Figure 4. Nup42 coordinates Gle1-Dbp5 interaction.

(A) Nup42, Gle1, and Dbp5 interact in a trimeric protein complex with IP₆. Soluble binding assays were conducted with purified recombinant proteins immobilized on glutathione coupled Sepharose. Input and bound fractions were analyzed by SDS-PAGE and Coomassie staining. Note: GST-nup42-CTD is proteolytically sensitive and resolves as several bands by SDS-PAGE (lane 2), as observed in²³. (B) GBD-gle1-CTD^QKEE>AAAA does not interact with GAD-Dbp5 via Y2H. Indicated plasmids were transformed into the Y2H reporter strain, grown to early log phase at 23°C, and plated on the synthetic media lacking indicated amino acids for growth at 23°C. (C) GBD-gle1-CTD does not interact with GAD-Dbp5 in nup42Δ mutants.
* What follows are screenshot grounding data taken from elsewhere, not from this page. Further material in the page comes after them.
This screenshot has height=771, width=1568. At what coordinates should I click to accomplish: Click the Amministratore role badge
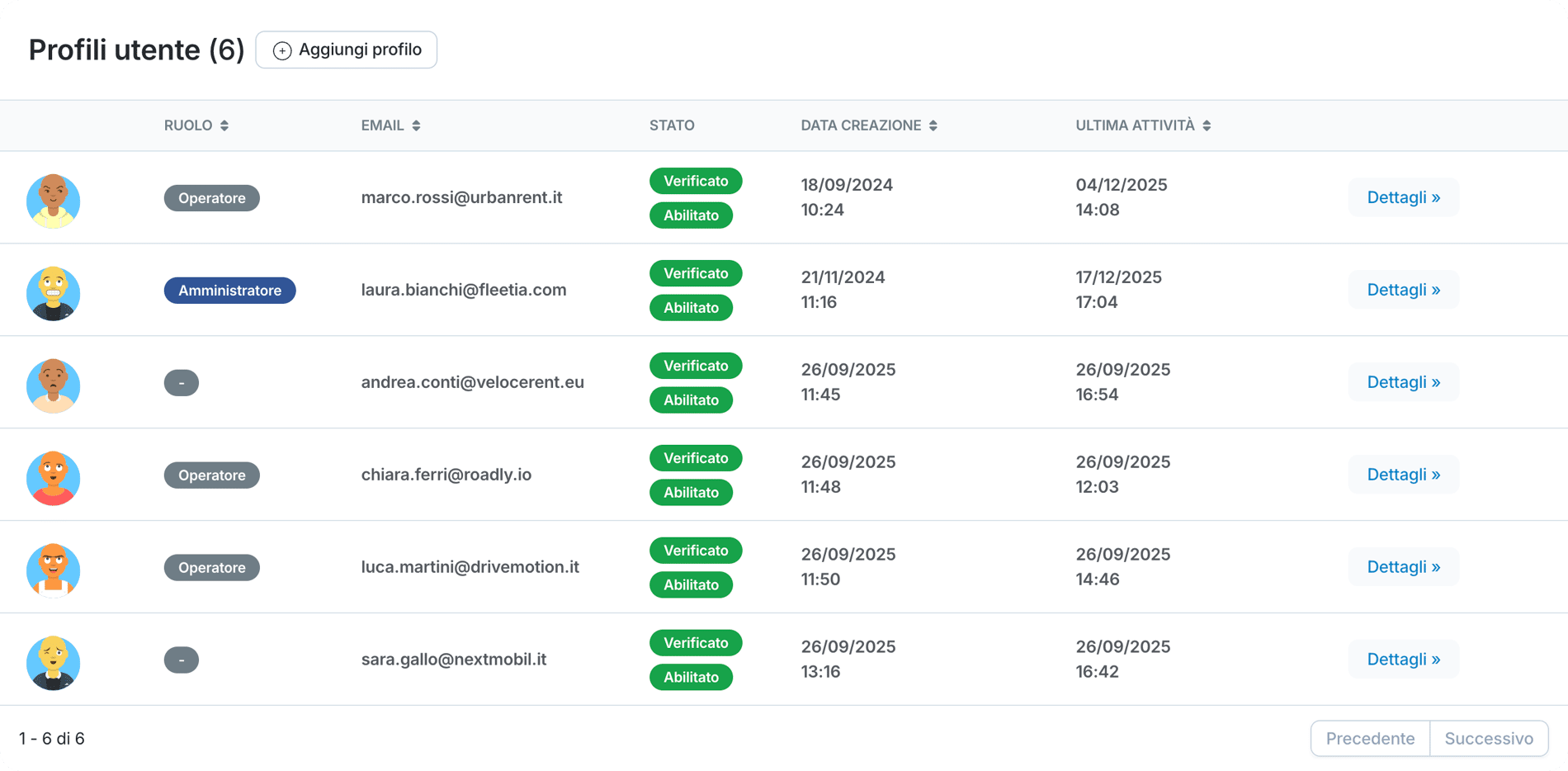[x=229, y=291]
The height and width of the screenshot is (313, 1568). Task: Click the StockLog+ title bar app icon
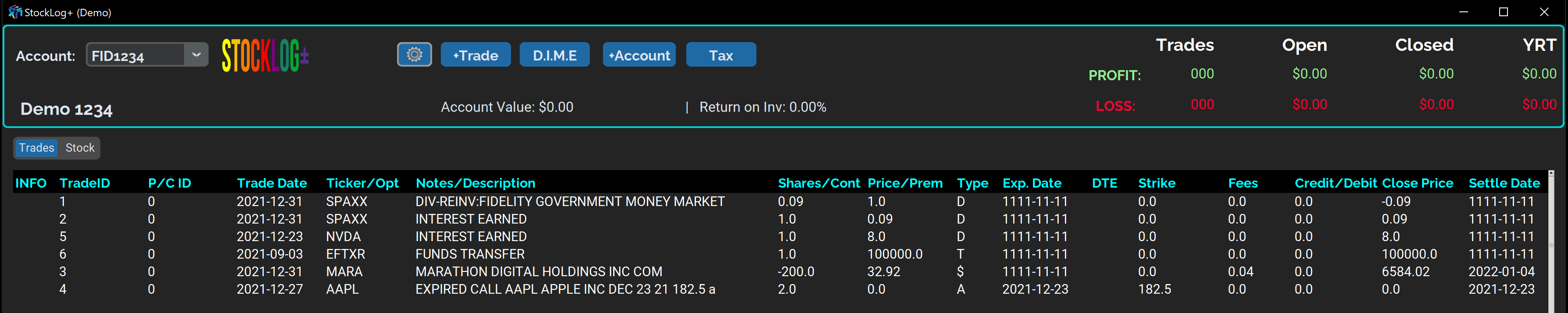click(x=14, y=12)
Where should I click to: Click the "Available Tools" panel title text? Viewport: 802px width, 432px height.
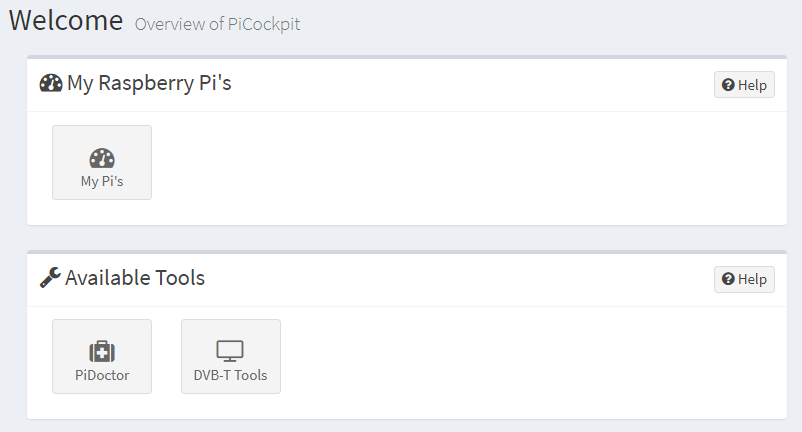click(135, 278)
Indicated plasmids were transformed into wild-type (wt) or nup42Δ Y2H reporter strains, grown to early log phase at 23°, and plated on the synthetic media lacking indicated amino acids for growth at 23°C. (D) Purified recombinant S. cerevisiae proteins used in ATPase assays. 1μg indicated proteins were resolved by SDS-PAGE and Coomassie stained. Asterisk indicates GST cleaved (not removed) from Dbp5 sample. (E) nup42-CTD enhances Gle1 stimulation of Dbp5 ATPase activity in the absence of IP₆. PK/LDH-coupled ATPase assays were performed with Dbp5 (500 nM) in the presence of 1 μM A₃₀ RNA and 2 mM ATP gle1-CTD or gle1-CTD^QKEE>AAAA (250 nM), IP₆ (1 μM), and varying amounts of nup42-CTD or nup42^408–424 peptide (250, 500, or 750 nM) were added as indicated. Reactions were incubated at 37°C for 40 min with the A₃₄₀ monitored every 40 seconds to calculate Kcat. Mean shown for n=3, and standard error is indicated by error bars.